EXERCISE |
Pictures stay out of the copy. Repeat exactly the lines from the first entry below through the line that contains "Task: Open All store reports", and nothing beyond.

(GIVEN DATA begins)

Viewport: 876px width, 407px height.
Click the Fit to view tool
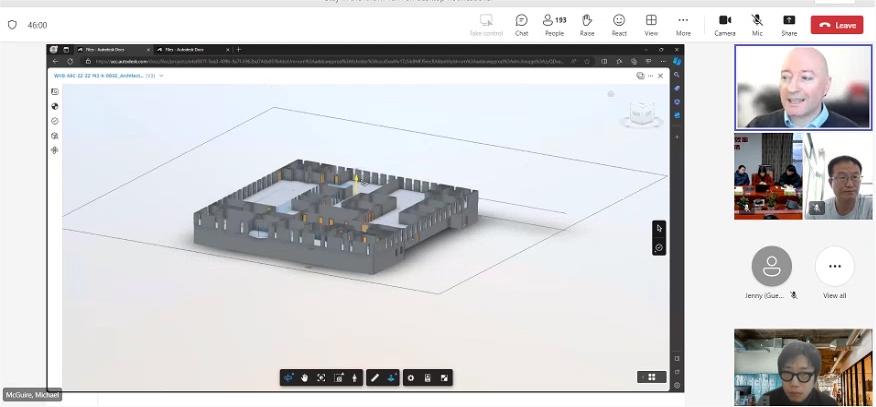[x=321, y=377]
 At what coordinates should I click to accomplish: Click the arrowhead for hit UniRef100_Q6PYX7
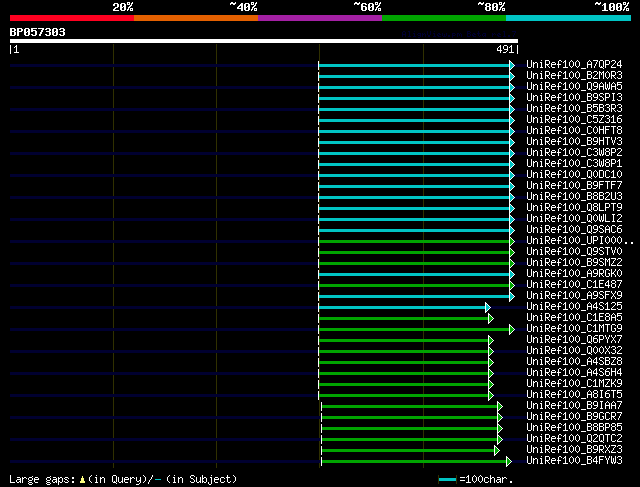[x=491, y=340]
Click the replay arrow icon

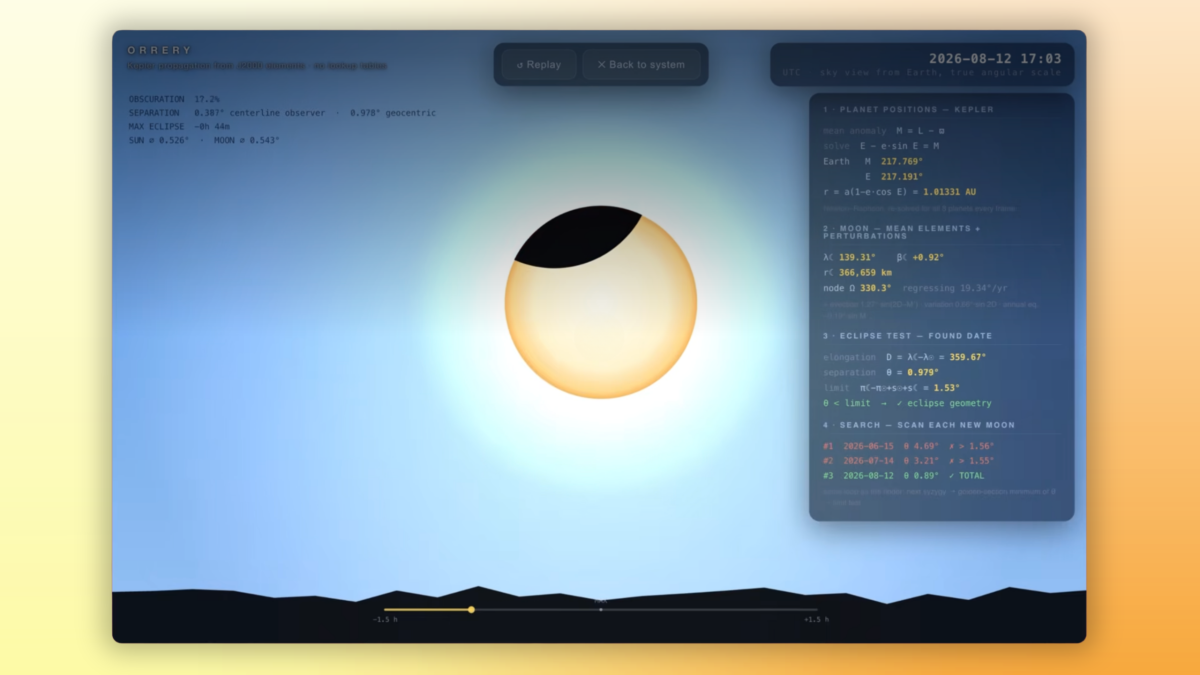click(x=520, y=65)
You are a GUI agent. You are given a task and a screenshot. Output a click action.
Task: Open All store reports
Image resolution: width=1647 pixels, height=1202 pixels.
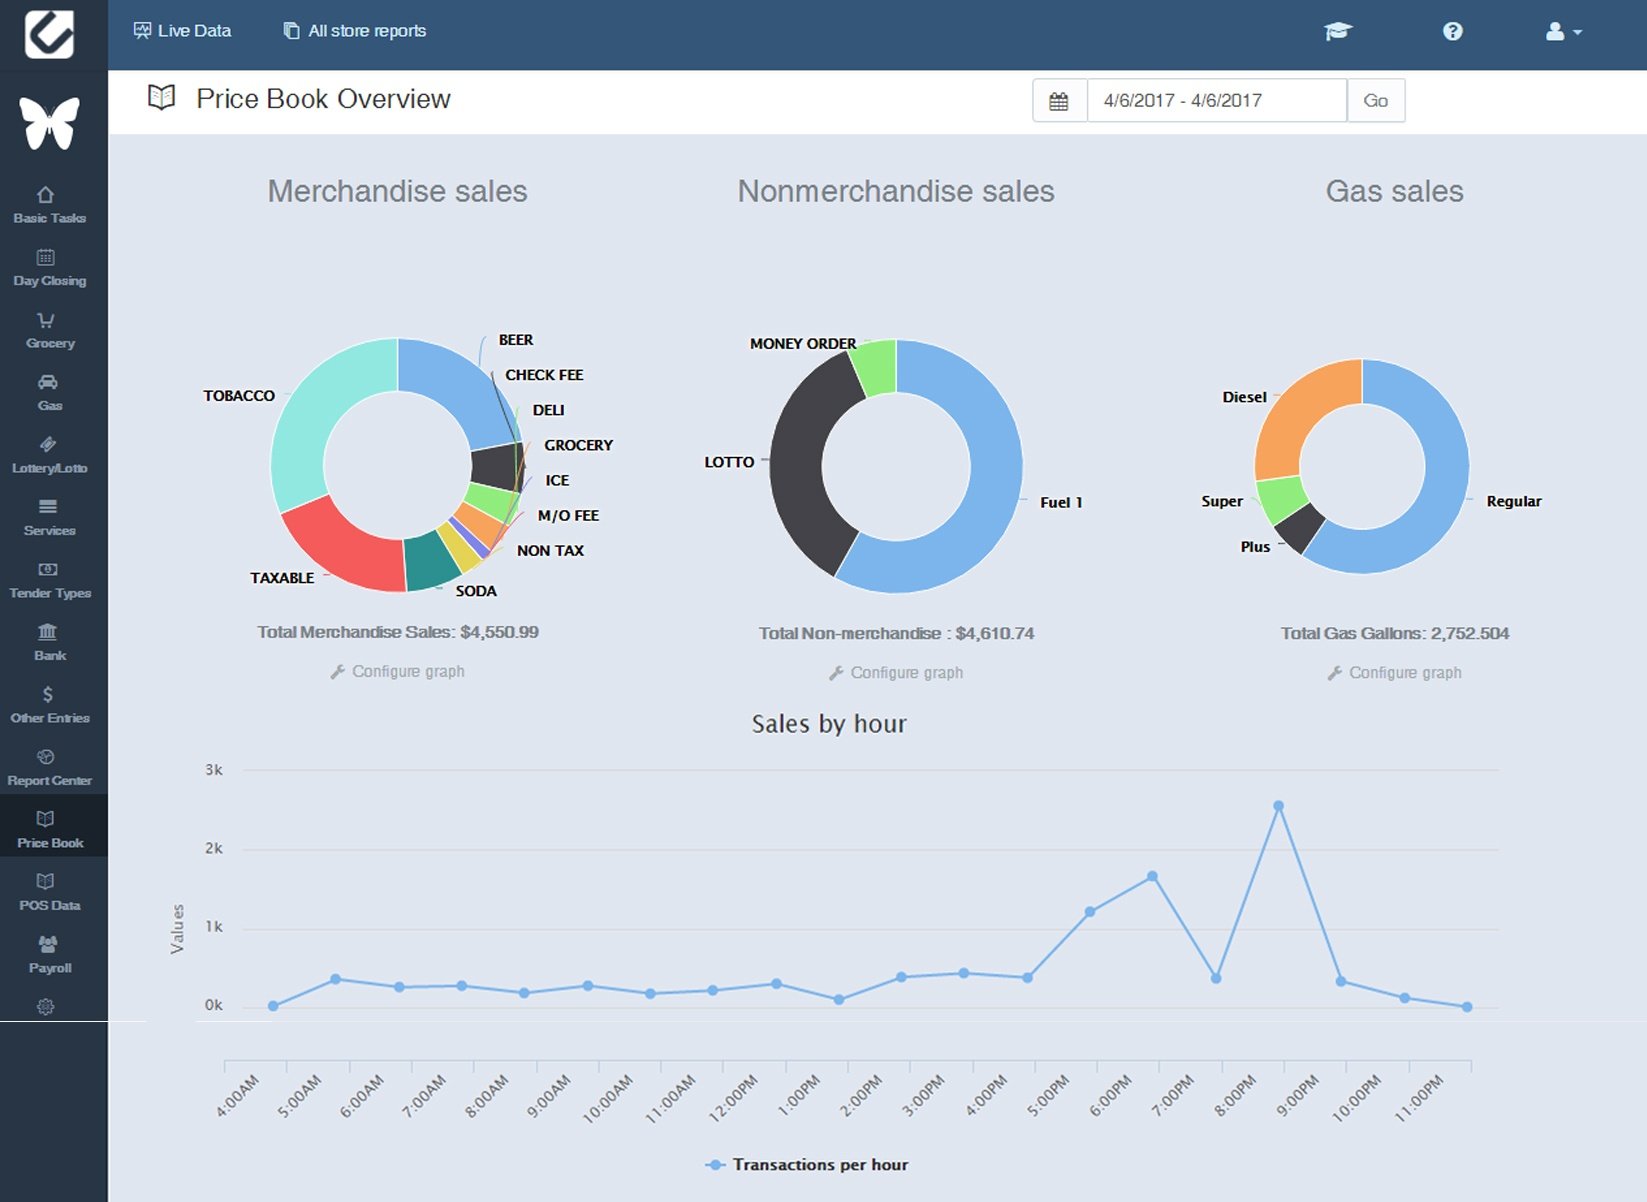pos(355,31)
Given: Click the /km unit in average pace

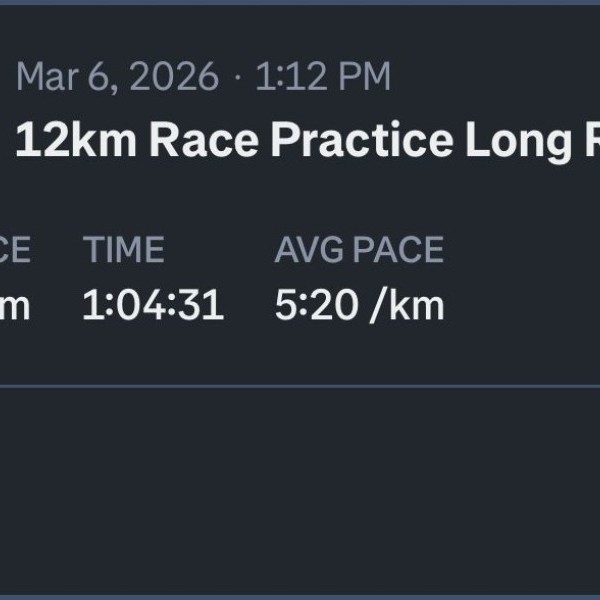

(GIVEN DATA ends)

TASK RESULT |
Viewport: 876px width, 407px height.
Click the Fit to view tool
[x=321, y=377]
 At what coordinates should I click to accomplish: Click the arrowhead for hit UniRef100_Q6PYX7
[x=491, y=340]
Click the replay arrow icon

click(x=520, y=65)
You are a GUI agent. You are given a task and a screenshot. Output a click action.
Task: Open All store reports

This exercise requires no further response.